WHAT TO WORK ON - State the number of lines below in which the word "computer" appears. Nothing else belongs in the answer.

BEGIN AVAILABLE RECORDS

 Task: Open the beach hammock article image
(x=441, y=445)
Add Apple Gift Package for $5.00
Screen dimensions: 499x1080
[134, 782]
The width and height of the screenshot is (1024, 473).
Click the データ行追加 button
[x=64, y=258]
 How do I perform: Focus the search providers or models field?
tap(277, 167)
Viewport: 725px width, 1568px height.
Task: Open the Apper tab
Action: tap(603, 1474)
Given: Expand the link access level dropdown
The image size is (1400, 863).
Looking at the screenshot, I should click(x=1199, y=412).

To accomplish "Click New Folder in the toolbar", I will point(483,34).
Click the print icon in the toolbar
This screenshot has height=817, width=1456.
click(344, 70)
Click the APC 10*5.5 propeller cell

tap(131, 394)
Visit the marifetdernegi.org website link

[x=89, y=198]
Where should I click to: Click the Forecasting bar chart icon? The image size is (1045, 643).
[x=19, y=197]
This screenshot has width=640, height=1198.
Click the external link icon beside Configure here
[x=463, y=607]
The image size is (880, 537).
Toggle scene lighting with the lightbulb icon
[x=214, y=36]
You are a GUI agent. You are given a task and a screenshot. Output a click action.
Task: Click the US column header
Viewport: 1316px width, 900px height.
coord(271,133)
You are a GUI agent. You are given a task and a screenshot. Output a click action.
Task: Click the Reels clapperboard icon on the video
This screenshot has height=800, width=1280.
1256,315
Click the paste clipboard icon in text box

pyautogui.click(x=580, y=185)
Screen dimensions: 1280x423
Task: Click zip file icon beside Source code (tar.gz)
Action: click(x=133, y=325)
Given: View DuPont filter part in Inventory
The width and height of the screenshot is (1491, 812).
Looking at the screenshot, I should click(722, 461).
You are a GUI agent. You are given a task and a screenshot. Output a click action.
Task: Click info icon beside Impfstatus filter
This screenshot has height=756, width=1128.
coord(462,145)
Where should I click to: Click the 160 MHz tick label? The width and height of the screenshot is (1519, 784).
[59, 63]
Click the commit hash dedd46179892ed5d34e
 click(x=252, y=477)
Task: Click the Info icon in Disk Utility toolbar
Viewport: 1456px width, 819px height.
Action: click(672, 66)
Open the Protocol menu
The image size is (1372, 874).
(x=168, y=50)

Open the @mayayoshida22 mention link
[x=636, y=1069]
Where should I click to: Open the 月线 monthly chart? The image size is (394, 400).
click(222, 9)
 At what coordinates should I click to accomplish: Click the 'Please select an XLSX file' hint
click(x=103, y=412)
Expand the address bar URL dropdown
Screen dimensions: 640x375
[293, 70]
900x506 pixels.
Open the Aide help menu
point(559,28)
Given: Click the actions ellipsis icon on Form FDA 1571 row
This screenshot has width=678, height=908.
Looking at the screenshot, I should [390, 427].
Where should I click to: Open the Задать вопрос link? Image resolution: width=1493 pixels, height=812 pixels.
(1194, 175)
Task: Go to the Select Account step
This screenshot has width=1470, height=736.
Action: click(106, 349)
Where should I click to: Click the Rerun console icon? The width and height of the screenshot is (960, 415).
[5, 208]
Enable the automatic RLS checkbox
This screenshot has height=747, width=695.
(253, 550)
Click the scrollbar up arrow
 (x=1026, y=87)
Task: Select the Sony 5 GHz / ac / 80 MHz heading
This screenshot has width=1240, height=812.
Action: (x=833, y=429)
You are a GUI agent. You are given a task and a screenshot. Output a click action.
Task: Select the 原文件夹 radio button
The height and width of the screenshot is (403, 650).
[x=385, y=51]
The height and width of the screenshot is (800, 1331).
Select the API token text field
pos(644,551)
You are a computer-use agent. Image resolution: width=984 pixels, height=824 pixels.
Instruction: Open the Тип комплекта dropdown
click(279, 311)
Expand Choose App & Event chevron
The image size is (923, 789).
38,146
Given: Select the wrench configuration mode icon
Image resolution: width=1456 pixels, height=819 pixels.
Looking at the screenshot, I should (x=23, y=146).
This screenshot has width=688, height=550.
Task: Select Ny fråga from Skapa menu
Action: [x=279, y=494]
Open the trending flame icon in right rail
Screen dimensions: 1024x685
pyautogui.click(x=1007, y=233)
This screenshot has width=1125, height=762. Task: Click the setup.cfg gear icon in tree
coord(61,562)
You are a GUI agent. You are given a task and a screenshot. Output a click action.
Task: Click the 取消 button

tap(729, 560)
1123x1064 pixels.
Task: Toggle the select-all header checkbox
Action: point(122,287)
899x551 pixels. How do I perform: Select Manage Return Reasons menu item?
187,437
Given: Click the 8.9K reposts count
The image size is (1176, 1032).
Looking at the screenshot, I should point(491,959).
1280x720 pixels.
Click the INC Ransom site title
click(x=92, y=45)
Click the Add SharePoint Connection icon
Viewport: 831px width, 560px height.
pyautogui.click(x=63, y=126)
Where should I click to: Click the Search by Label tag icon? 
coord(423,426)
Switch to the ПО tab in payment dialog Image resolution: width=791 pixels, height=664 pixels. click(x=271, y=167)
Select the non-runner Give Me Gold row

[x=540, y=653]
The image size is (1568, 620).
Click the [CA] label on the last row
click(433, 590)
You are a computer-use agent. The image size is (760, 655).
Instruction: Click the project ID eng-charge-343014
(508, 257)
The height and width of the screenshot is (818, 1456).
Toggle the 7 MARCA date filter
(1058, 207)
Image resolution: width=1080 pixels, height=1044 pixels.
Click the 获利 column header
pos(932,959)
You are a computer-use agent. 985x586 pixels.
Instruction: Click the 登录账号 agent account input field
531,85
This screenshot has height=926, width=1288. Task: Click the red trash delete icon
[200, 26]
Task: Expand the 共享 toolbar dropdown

END AVAILABLE RECORDS

ANSWER SPACE - 3